### What you are asked to do
Write out all the material verbatim, line by line.

===============

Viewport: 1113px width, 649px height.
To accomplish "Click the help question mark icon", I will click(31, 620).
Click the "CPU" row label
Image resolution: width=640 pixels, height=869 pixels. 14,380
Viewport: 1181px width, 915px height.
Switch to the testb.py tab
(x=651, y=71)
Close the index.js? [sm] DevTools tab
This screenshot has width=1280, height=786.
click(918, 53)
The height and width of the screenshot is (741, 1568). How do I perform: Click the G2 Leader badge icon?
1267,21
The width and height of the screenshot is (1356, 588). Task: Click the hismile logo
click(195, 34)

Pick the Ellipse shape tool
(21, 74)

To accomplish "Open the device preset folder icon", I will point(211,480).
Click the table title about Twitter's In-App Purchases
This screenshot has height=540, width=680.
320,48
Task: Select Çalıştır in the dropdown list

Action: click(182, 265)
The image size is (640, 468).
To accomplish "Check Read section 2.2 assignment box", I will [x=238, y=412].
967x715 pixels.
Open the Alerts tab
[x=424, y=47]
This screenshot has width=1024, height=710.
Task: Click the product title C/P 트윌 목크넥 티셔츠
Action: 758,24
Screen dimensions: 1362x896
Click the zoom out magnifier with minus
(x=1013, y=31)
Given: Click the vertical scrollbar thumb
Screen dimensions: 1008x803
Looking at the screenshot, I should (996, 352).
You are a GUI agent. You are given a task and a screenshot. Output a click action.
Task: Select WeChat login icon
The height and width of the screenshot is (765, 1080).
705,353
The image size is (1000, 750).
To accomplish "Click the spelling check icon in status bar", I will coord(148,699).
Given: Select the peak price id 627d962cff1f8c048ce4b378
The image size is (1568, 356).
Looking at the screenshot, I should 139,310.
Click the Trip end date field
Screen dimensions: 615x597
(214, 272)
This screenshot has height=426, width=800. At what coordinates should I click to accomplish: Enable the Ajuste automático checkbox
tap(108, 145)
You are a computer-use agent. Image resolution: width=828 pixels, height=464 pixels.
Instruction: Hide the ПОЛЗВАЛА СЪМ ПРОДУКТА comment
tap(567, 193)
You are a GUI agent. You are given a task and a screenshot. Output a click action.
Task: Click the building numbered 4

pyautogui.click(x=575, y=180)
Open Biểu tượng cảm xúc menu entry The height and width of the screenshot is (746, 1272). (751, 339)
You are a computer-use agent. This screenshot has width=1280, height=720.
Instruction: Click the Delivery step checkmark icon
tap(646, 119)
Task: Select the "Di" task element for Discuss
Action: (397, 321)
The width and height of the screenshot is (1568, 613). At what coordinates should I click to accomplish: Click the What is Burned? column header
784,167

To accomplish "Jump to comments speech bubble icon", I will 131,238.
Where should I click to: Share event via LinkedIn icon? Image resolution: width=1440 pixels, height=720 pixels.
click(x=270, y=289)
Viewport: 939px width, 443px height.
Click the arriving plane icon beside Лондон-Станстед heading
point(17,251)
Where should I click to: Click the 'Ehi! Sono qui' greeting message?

===============

### Answer for the task
Viewport: 1113px width, 649px height.
To accomplish "Click the help question mark icon", I will click(31, 620).
Click the "CPU" row label
Image resolution: width=640 pixels, height=869 pixels. 14,380
Viewport: 1181px width, 915px height.
Switch to the testb.py tab
(x=651, y=71)
Close the index.js? [sm] DevTools tab
This screenshot has width=1280, height=786.
click(918, 53)
The height and width of the screenshot is (741, 1568). How do I perform: Click the G2 Leader badge icon?
1267,21
The width and height of the screenshot is (1356, 588). Task: Click the hismile logo
click(195, 34)

Pick the Ellipse shape tool
(21, 74)

To accomplish "Open the device preset folder icon", I will point(211,480).
Click the table title about Twitter's In-App Purchases
This screenshot has height=540, width=680.
320,48
Task: Select Çalıştır in the dropdown list

Action: click(182, 265)
The image size is (640, 468).
To accomplish "Check Read section 2.2 assignment box", I will [x=238, y=412].
967x715 pixels.
Open the Alerts tab
[x=424, y=47]
This screenshot has width=1024, height=710.
Task: Click the product title C/P 트윌 목크넥 티셔츠
Action: 758,24
Screen dimensions: 1362x896
Click the zoom out magnifier with minus
(x=1013, y=31)
Given: Click the vertical scrollbar thumb
Screen dimensions: 1008x803
Looking at the screenshot, I should (996, 352).
You are a GUI agent. You are given a task and a screenshot. Output a click action.
Task: Select WeChat login icon
The height and width of the screenshot is (765, 1080).
705,353
The image size is (1000, 750).
To accomplish "Click the spelling check icon in status bar", I will coord(148,699).
Given: Select the peak price id 627d962cff1f8c048ce4b378
The image size is (1568, 356).
Looking at the screenshot, I should 139,310.
Click the Trip end date field
Screen dimensions: 615x597
(214, 272)
This screenshot has height=426, width=800. At what coordinates should I click to accomplish: Enable the Ajuste automático checkbox
tap(108, 145)
You are a computer-use agent. Image resolution: width=828 pixels, height=464 pixels.
Instruction: Hide the ПОЛЗВАЛА СЪМ ПРОДУКТА comment
tap(567, 193)
You are a GUI agent. You are given a task and a screenshot. Output a click action.
Task: Click the building numbered 4

pyautogui.click(x=575, y=180)
Open Biểu tượng cảm xúc menu entry The height and width of the screenshot is (746, 1272). (751, 339)
You are a computer-use agent. This screenshot has width=1280, height=720.
Instruction: Click the Delivery step checkmark icon
tap(646, 119)
Task: Select the "Di" task element for Discuss
Action: (397, 321)
The width and height of the screenshot is (1568, 613). At what coordinates should I click to accomplish: Click the What is Burned? column header
784,167

To accomplish "Jump to comments speech bubble icon", I will 131,238.
Where should I click to: Share event via LinkedIn icon? Image resolution: width=1440 pixels, height=720 pixels.
click(x=270, y=289)
Viewport: 939px width, 443px height.
Click the arriving plane icon beside Лондон-Станстед heading
point(17,251)
Where should I click to: Click the 'Ehi! Sono qui' greeting message?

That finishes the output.